Roberto Ortiz.  I don’t know if Roberto is here.  Forty years of service.  So Roberto, thank you.  (Cheers and applause.)

Mirtha Arhona.  I don’t know if Mirtha is here.  Right there.  Thank you.  (Cheers and applause.)  It can’t possibly be right.  It – this can’t be – it can’t be right.  It says 50 years of service.  Is that possible?  That can’t be right.  (Laughter.)

And then I have here Mabel Camarena.  Mabel, are you here anywhere?  (Cheers and applause.) Back there.  So is this even possible – 52 years of service?  Thank you, thank you, thank you.  (Applause.)

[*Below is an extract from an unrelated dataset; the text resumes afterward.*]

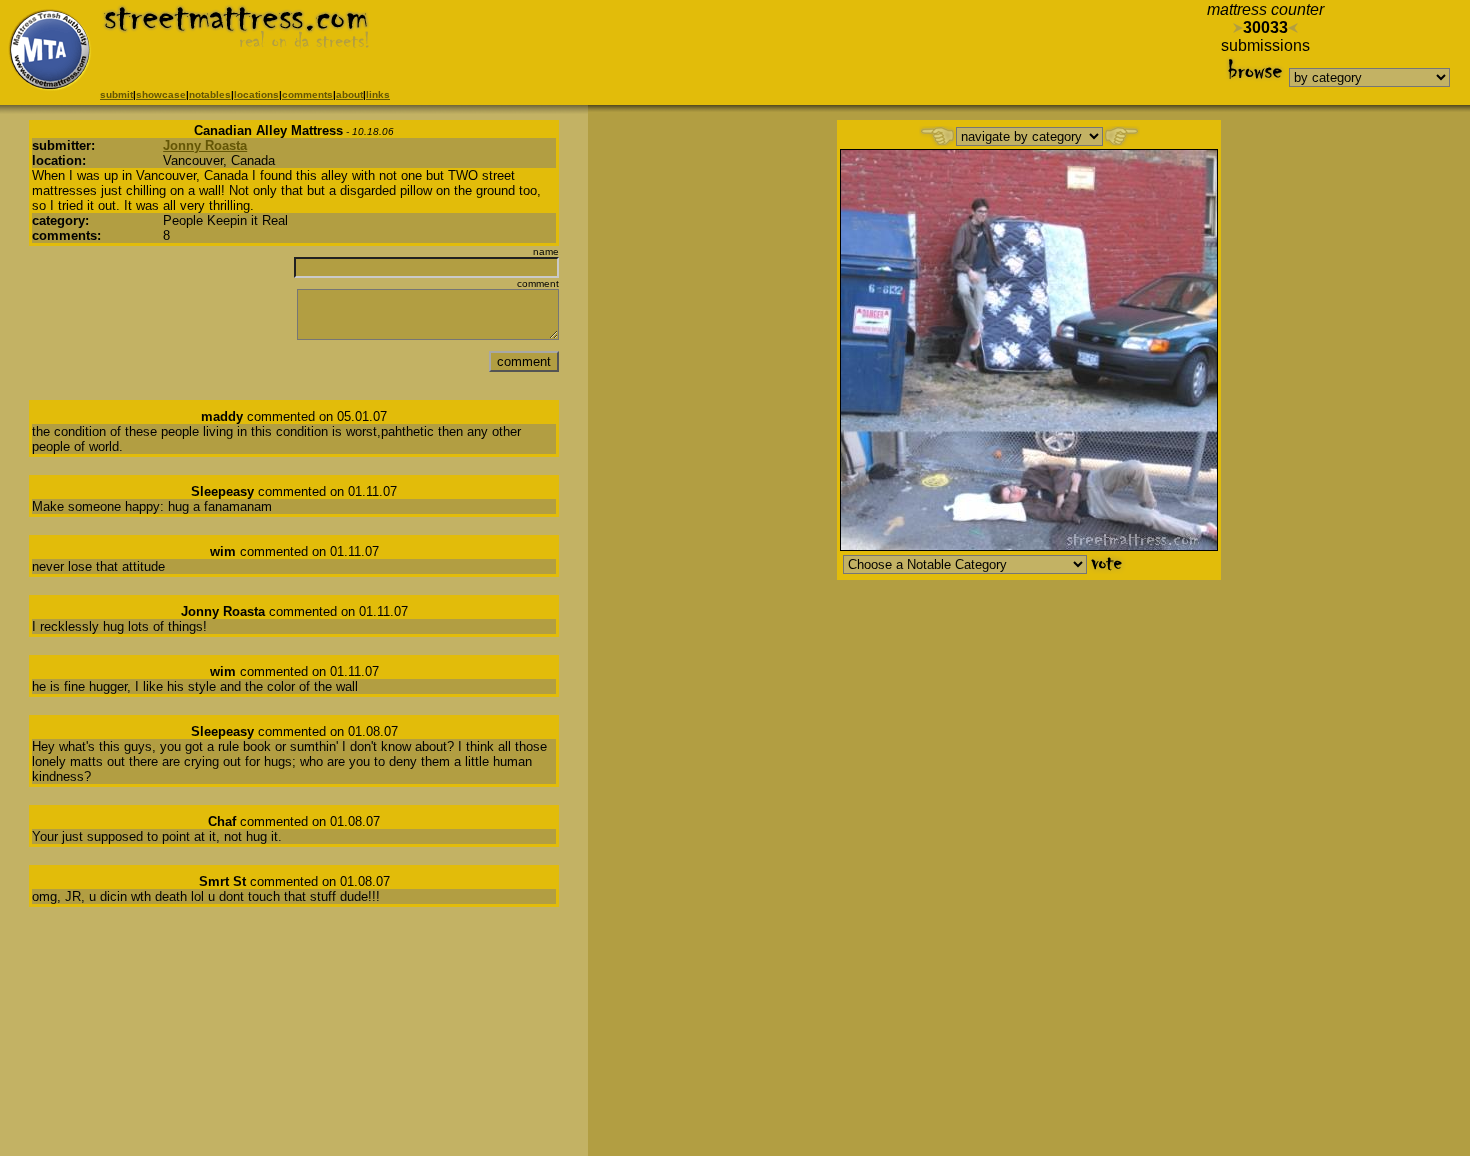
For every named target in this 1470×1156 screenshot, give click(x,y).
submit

But whatever your contribution, whether you’re a direct hire, whether you are Foreign Service, Civil Service, a contractor, locally employed staff, whether you’re here from any of our fellow agencies and departments, thank you for all that you’re doing.  Thank you for all that you’re doing for your country.  Thank you for all that you’re doing for this partnership.  I am grateful for it every single day.  And I know that a lot of work goes into these visits, even one that’s relatively short.  So to anyone who took part, thank you for doing it, thank you for bringing us here, thank you for the incredible support, and have a great wheels-up party tomorrow.  (Laughter.)